Le dépeçage des deux bêtes donna lieu à une scène immonde. Tous les gens d’Alvez, montés sur les colosses ou les entourant, hachaient, coupaient, déchiraient ces cadavres, dont ils se disputaient les lambeaux en hurlant et se chamaillant comme une bande de chiens sauvages.

Encouragé par la vue de cette grosse proie, je m’étais remis en chasse dès le matin et avais battu pendant six heures tout un coin de la forêt, lorsque, au moment de revenir, un magnifique élan sortit du hallier. Je lui envoyai une balle explosible ; il tomba, fut bientôt relevé, et reçut de mon second coup une balle ordinaire qui l’abattit définitivement.
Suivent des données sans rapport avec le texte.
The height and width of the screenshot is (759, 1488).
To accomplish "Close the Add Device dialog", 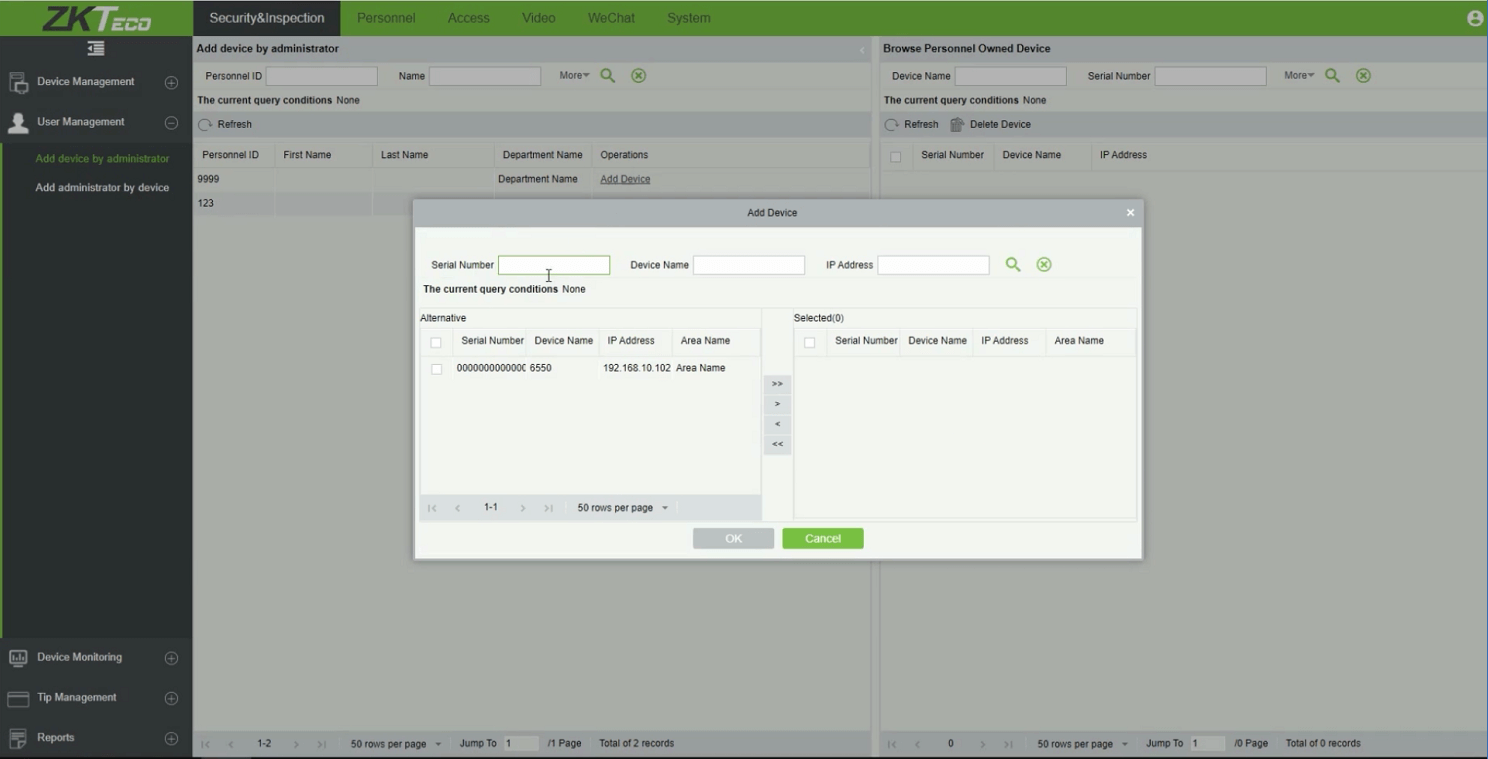I will pos(1130,213).
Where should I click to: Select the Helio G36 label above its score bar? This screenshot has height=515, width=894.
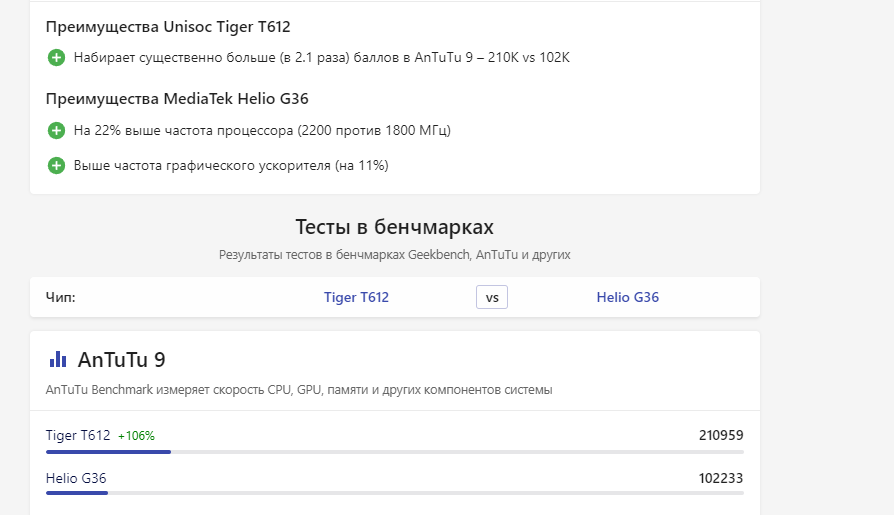click(76, 478)
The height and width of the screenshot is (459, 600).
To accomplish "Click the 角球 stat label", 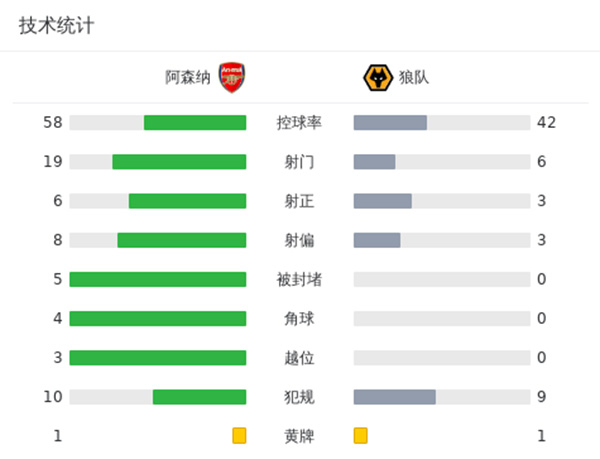I will (x=299, y=319).
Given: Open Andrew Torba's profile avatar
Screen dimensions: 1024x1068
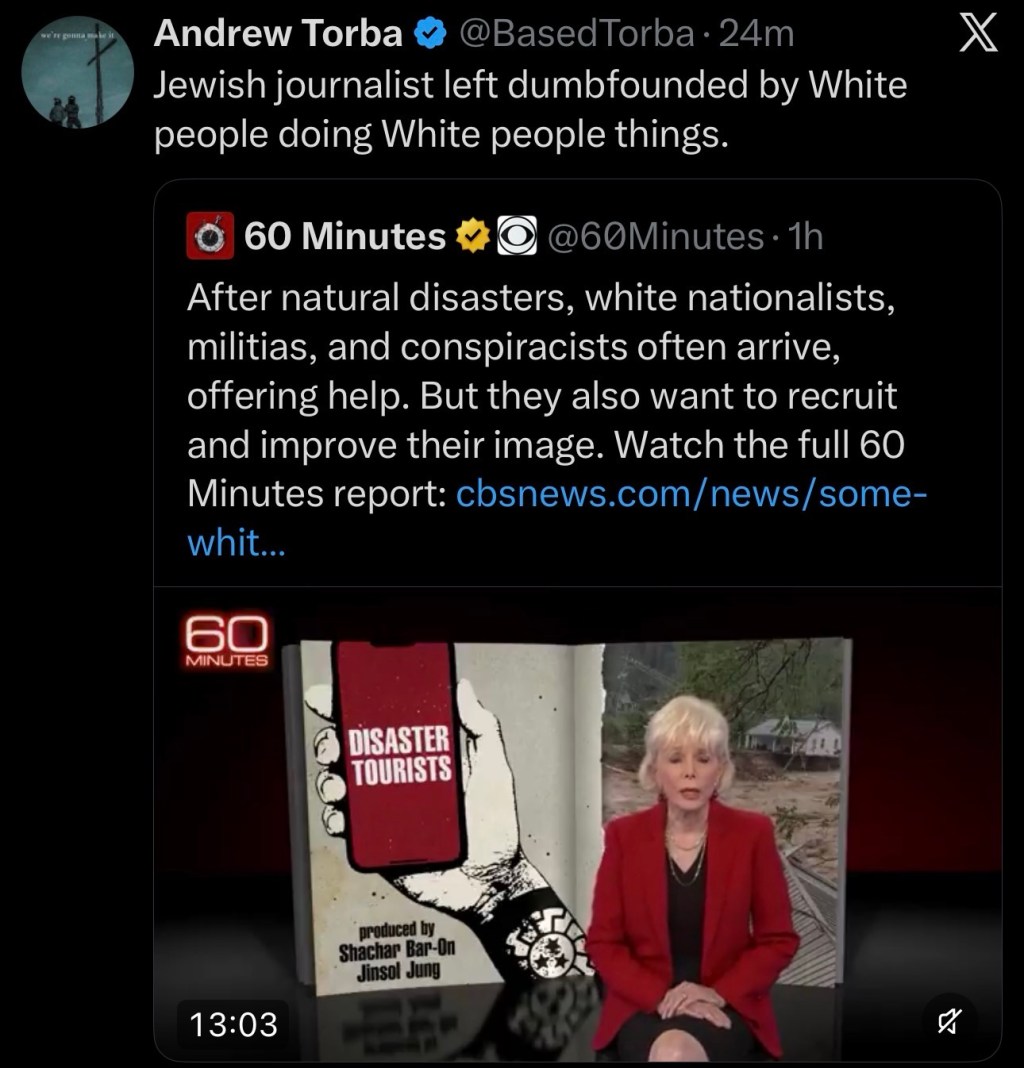Looking at the screenshot, I should click(77, 72).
Celle-ci lui avait traversé le cœur ; l’autre s’était brisé sur l’omoplate, où l’éclat qui en avait formé la base s’était aplati au point d’être aussi mince qu’un pain à cacheter.

L’un de mes hommes tua également un élan ;’et ma bande fut aussi bien approvisionnée que celle d’Alvez, qui garda ses deux éléphants pour elle. Il me fut impossible d’en obtenir la moindre portion pour les gens de ma suite, portion que j’offrais de payer. Le petit morceau de trompe que je demandai pour moi me fut même vendu fort cher.

La venaison débitée et emballée, on se mit en route. Deux heures de marche à travers la jungle nous conduisirent à un village dont les habitants avaient pris la fuite. Les gens d’Alvez s’arrêtèrent, déclarant qu’ils voulaient camper dans cette bourgade déserte, où ils auraient des vivres en abondance et qui ne leur coûteraient rien.

Ennuyé et révolté de ces délais et de ces pillages, je poursuivis ma route avec quelques-uns de mes hommes, et donnai l’ordre à Bombay d’amener la cargaison. Je le vis arriver peu de temps après avec une demi-douzaine de soldats, mais pas de ballots ; Alvez ayant pris une autre route, mes porteurs l’avaient suivi. Les rappeler n’aurait servi de rien ; il ne me restait qu’une chose à faire : retourner sur mes pas et les rejoindre.

Un village qui avait été mis à sac était sur ma route ; j’y trouvai une bande de pintades occupées à manger le grain que les pillards avaient répandu. La bande s’envola, et je tuai l’un de ses membres, une poule grasse, qui atténua ma mauvaise humeur.